| Fragmento citado |
++++++++
No soy estadígrafo, contestarás. Sólo me limito a dibujar, a repensar con el trazo lo que me cuestiona, dirás; y en esa larga y puntual tarea te las has pasado desde que recibiste tu primer sueldo, a los 16 años, en la mesa de dibujo del periódico El Mundo, de Medellín, en esa época dirigido por el hoy cuestionado Darío Arizmendi Posada, gloria postrera del Opus Dei.

Harold Trujillo, más conocido en el ámbito del humor gráfico como Chócolo, posa al lado de su victoriosa zurita. Foto: Arteria 
Sólo es por joder, Chócolo. No hay que romperse el cráneo en esa ardua y perniciosa tarea de contabilista forense. Total, ni Medicina Legal lo sabe, ni las ONG, ni la Fiscalía ni los uniformados, ni las hemerotecas, ni mucho menos el DANE, ¡qué va saber el DANE!, ni mi Dios paciencia, testigo silente de tantas masacres, desde la de las Bananeras que inspiraron el Macondo garciamarquiano, pasando por la de San José de Apartadó, El Aro, Macayepo, Mejor esquina, Bahía Portete, Mapiripán, El Tomate, El Salado, Bojayá, ¡por Cristo mutilado!, las de aquí, allá y acullá, la lista de muertos es interminable en “este país de cruces y calaveras” como decía doña Dilia Gonzalez viuda de Montoya; en esta patria de ataúdes, huérfanos y moscas por doquier.

Como si una estampilla con una paloma nos arreglara este luto generacional, esta zozobra, esta desazón suprema como las pústulas verbales de Fernando Vallejo cuando asoma por Colombia. Como si la firma de un tratado de paz con un balígrafo o el Himno nacional interpretado con una escopetarra lo borrara todo, así de facilito, de la noche a la mañana. Ojalá así fueran de efectivos estos detergentes.
++++++++
| Datos proporcionados |
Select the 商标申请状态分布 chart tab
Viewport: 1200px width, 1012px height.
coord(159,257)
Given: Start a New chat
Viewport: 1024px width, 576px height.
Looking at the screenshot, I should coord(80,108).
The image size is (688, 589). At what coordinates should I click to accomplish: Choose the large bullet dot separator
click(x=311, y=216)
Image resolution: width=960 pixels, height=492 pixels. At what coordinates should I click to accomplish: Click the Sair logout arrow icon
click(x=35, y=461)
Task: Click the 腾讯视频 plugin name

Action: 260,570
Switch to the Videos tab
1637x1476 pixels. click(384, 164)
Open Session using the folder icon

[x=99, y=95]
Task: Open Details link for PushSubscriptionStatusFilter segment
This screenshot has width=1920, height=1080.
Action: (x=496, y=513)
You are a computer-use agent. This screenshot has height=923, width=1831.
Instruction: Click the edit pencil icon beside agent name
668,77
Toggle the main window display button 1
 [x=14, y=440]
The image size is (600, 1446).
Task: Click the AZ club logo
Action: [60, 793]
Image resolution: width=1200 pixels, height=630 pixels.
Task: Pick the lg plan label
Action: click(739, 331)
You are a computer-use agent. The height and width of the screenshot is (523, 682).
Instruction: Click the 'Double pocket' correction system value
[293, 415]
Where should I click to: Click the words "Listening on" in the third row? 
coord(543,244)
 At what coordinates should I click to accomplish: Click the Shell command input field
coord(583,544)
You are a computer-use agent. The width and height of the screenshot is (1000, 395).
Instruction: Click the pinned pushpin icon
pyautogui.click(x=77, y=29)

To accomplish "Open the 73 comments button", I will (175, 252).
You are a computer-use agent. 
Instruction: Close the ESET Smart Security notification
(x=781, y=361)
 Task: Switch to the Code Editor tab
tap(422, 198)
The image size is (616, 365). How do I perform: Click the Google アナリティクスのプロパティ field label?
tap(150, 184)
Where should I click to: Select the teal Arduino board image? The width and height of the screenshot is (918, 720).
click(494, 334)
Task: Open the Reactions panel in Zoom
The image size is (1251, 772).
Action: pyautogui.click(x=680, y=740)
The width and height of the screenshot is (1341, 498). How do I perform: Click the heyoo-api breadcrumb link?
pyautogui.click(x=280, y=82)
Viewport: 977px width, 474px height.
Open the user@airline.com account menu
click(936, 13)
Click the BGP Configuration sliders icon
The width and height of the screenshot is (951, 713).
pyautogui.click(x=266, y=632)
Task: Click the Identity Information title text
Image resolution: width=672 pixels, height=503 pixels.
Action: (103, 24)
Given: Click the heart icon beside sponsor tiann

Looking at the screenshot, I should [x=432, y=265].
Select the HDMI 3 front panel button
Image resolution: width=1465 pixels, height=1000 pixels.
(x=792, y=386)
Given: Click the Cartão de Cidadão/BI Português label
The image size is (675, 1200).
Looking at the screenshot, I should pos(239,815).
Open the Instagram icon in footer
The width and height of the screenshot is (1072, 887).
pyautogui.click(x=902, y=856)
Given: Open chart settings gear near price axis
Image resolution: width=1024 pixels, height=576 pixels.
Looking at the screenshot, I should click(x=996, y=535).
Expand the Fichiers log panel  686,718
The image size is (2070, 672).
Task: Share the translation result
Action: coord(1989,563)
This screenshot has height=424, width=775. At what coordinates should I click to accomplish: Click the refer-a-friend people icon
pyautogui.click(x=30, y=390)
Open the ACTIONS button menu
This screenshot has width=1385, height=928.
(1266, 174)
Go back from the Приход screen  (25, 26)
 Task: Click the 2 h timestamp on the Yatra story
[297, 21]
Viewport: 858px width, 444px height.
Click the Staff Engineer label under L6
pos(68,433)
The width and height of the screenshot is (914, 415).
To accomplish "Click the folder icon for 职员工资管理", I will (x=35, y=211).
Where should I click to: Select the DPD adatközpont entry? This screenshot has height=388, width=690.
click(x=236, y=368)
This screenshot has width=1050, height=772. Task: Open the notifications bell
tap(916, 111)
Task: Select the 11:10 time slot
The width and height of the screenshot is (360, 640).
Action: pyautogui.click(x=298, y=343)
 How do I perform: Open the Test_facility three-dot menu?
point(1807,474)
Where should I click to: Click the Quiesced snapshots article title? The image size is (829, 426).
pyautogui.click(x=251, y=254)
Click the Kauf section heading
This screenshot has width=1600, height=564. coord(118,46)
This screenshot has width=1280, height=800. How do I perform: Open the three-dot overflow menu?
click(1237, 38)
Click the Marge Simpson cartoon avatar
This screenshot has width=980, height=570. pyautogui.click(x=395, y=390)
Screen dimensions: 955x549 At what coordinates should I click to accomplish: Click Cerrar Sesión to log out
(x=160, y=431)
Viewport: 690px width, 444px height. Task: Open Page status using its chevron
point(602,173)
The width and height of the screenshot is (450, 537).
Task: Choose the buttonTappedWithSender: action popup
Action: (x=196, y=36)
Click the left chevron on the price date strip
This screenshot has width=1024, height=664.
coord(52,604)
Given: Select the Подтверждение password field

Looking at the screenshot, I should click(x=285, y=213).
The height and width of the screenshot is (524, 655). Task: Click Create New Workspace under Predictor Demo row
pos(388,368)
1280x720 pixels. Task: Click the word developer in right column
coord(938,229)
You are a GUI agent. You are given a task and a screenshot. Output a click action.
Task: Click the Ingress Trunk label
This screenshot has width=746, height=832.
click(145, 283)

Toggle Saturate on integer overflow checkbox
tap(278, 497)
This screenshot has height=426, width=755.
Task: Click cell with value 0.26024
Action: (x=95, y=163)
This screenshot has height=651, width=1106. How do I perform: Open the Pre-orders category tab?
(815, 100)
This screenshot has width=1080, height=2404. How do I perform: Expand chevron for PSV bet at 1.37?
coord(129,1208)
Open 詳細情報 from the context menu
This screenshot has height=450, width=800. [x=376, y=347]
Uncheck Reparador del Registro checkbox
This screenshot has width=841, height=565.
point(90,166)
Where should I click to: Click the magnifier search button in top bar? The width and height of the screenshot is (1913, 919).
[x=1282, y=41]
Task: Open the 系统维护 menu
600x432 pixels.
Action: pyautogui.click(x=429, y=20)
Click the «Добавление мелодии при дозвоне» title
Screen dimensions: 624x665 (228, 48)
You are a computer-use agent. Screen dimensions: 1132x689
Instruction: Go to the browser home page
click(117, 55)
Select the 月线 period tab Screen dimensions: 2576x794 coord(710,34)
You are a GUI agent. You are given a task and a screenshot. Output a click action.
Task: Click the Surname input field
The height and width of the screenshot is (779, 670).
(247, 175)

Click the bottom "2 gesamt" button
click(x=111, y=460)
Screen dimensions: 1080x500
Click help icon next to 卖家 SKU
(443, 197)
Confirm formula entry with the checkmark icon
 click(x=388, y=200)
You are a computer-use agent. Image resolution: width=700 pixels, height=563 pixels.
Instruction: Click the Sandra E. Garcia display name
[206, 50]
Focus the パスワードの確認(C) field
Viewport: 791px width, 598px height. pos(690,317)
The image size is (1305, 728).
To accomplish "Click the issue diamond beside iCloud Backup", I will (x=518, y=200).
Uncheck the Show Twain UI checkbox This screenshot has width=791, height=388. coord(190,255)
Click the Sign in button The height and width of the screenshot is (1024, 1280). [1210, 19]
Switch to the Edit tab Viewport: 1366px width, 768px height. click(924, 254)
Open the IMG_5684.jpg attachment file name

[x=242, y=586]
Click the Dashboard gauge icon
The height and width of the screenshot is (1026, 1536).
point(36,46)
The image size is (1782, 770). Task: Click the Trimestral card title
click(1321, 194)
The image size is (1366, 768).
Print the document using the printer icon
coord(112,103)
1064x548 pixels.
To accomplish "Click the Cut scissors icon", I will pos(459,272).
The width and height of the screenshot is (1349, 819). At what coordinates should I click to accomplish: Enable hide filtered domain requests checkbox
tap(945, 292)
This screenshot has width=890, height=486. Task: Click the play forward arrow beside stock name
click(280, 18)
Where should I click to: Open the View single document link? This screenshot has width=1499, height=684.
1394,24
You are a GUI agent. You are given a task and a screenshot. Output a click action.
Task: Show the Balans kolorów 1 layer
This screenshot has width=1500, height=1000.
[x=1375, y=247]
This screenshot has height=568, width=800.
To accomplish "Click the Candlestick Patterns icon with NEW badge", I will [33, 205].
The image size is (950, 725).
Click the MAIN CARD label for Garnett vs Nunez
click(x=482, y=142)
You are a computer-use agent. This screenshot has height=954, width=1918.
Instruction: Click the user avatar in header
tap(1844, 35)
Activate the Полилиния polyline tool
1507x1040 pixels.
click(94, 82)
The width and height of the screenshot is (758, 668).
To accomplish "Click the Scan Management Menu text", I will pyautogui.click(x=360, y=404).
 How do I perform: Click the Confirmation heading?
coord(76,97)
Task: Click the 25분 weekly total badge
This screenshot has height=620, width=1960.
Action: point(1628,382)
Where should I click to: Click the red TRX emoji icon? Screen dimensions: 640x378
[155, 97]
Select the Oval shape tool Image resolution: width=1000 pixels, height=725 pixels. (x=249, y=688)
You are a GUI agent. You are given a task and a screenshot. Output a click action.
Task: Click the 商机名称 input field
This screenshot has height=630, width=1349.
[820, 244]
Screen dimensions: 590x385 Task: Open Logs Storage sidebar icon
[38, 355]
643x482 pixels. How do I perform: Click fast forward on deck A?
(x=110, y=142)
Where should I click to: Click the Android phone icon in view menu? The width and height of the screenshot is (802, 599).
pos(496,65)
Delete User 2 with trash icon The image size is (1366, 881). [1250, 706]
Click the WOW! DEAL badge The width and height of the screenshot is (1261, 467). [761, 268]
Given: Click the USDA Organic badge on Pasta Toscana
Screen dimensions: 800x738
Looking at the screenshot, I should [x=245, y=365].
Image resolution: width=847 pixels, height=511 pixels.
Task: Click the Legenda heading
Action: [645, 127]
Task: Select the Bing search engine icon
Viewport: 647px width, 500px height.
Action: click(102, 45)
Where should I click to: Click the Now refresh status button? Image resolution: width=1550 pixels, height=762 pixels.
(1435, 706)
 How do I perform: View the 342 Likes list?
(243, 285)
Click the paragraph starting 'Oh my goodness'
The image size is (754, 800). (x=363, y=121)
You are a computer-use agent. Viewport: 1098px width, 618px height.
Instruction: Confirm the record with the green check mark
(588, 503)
++++++++
| Tarea A |
Responde estas preguntas según el fragmento sobre Chócolo:
(i) ¿A qué edad recibió su primer sueldo y en qué periódico?
(ii) ¿Quién dirigía ese periódico en aquella época?
(iii) ¿Qué masacre inspiró el Macondo garciamarquiano?
| Tarea B |
Resume el fragmento en dos oraciones.
| Tarea C |
Transcribe el fragmento sin cambios, desde "No soy estadígrafo, contestarás." hasta "del Opus Dei.".
Los datos no guardan relación alguna con el fragmento.

| Resultado del ejercicio A |
(i) A los 16 años, en el periódico El Mundo, de Medellín.
(ii) Darío Arizmendi Posada.
(iii) La de las Bananeras.

| Resultado del ejercicio B |
El fragmento se dirige a Harold Trujillo, conocido como Chócolo en el humor gráfico, que dibuja desde que recibió su primer sueldo a los 16 años en El Mundo, de Medellín. Según el autor, ninguna institución sabe cuántos muertos han dejado las interminables masacres de Colombia, y no bastan una estampilla con una paloma, la firma de un tratado de paz o el Himno nacional tocado con una escopetarra para borrar ese luto.

| Resultado del ejercicio C |
No soy estadígrafo, contestarás. Sólo me limito a dibujar, a repensar con el trazo lo que me cuestiona, dirás; y en esa larga y puntual tarea te las has pasado desde que recibiste tu primer sueldo, a los 16 años, en la mesa de dibujo del periódico El Mundo, de Medellín, en esa época dirigido por el hoy cuestionado Darío Arizmendi Posada, gloria postrera del Opus Dei.